**EXERCISE DIRECTIONS:** In the records below, find the line containing "Bookmark this page with the star icon" and transcribe it and every line after it exactly; leave the pictures out.

[Records from a collection]
::::::
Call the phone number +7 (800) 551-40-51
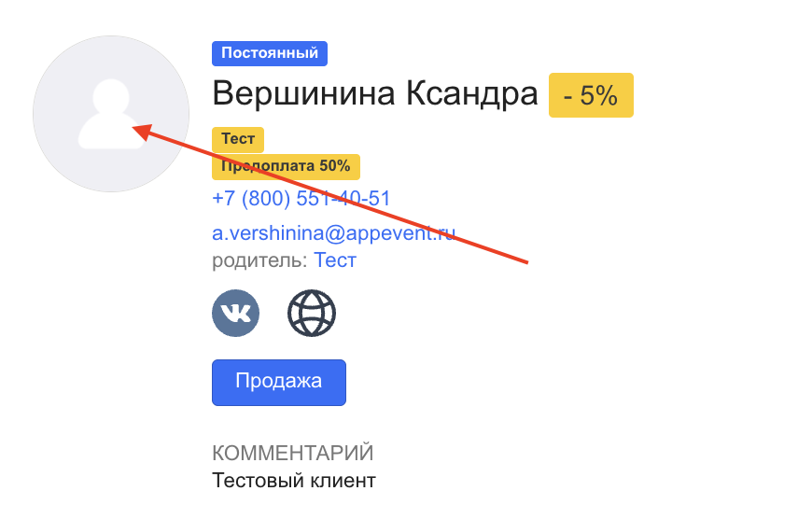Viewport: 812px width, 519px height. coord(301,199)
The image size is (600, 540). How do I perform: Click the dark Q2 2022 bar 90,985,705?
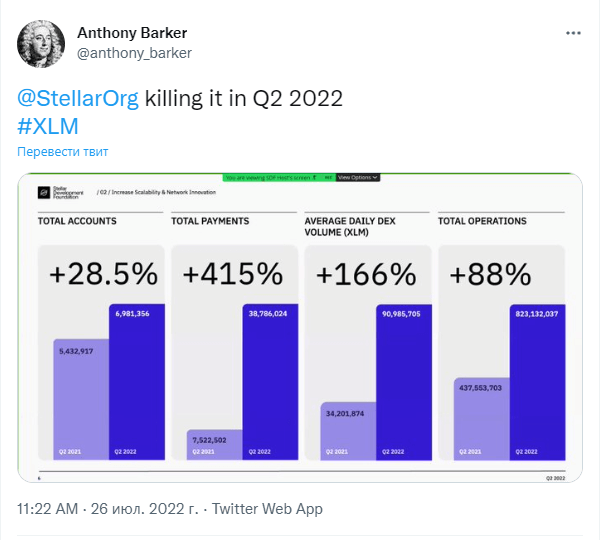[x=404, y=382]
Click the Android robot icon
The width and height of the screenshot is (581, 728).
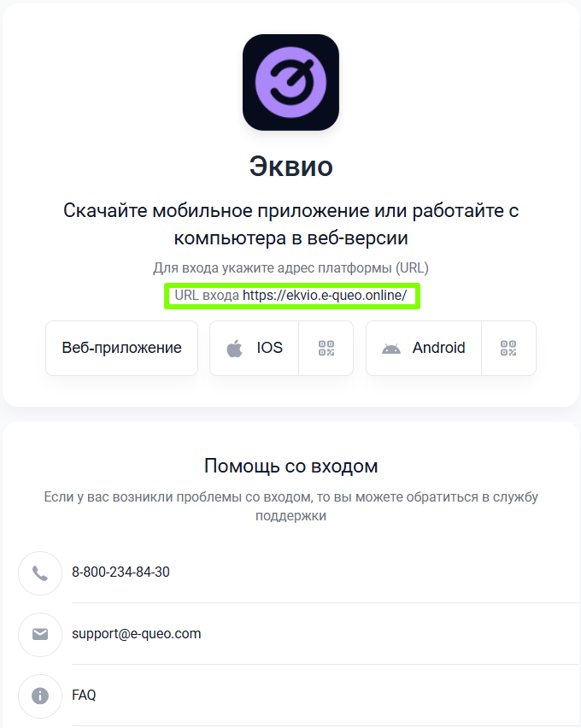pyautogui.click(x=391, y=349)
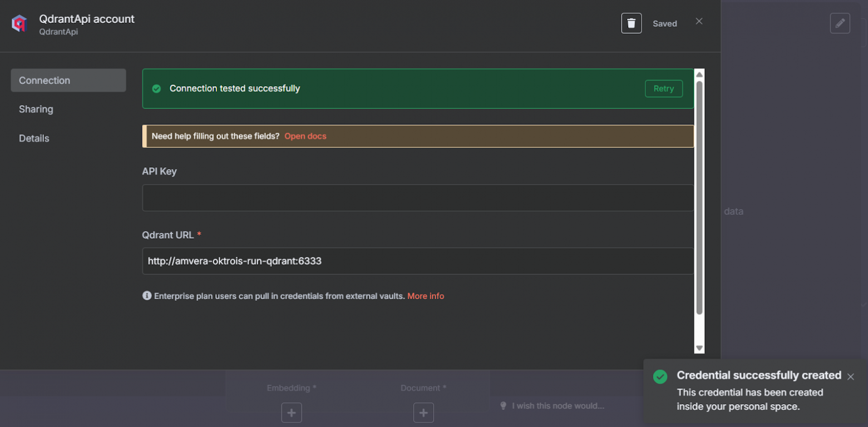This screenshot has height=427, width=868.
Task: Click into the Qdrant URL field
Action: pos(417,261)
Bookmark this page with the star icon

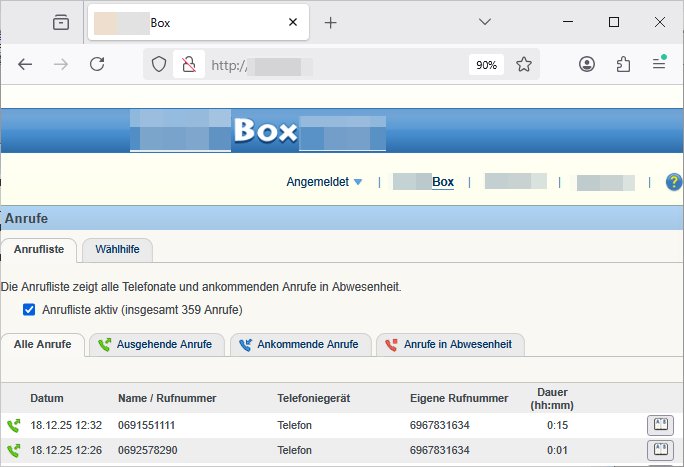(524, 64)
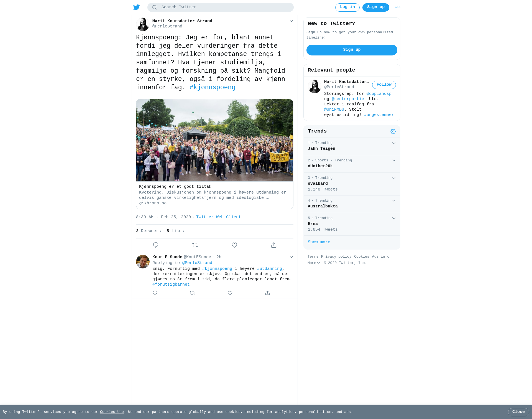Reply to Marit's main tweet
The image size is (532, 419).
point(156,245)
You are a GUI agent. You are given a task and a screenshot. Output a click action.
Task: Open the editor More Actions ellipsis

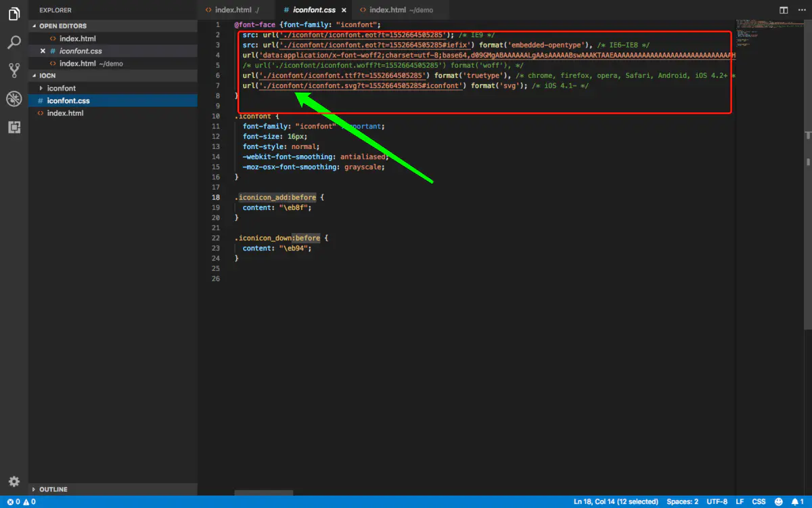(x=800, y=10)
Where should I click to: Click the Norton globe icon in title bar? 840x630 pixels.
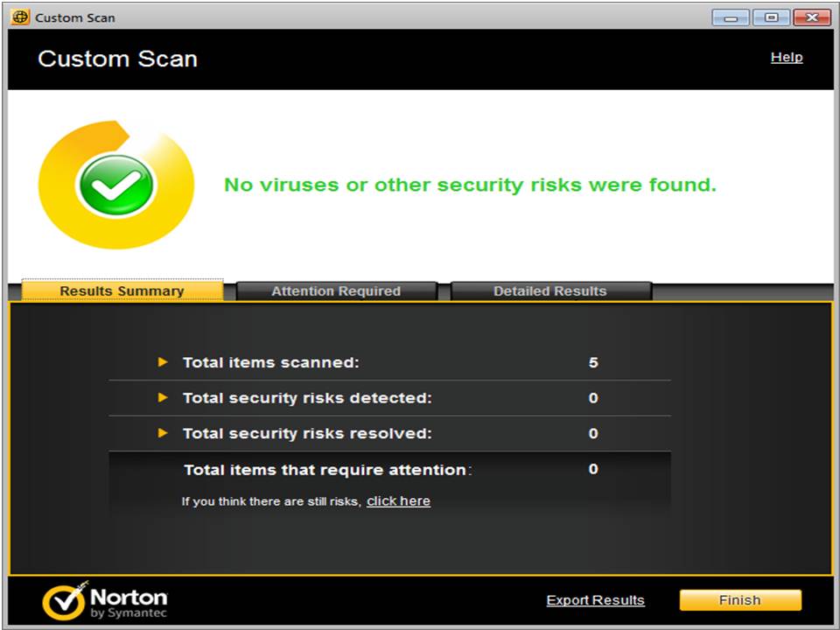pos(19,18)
::::::
**EXERCISE RESPONSE:**
Bookmark this page with the star icon

(524, 64)
Reply to Marit's main tweet
The image size is (532, 419).
point(156,245)
You are a GUI agent. You are given a task and a screenshot. Output a click action.
Task: Open the editor More Actions ellipsis

(x=800, y=10)
Where should I click to: Click the Norton globe icon in title bar? 840x630 pixels.
pos(19,18)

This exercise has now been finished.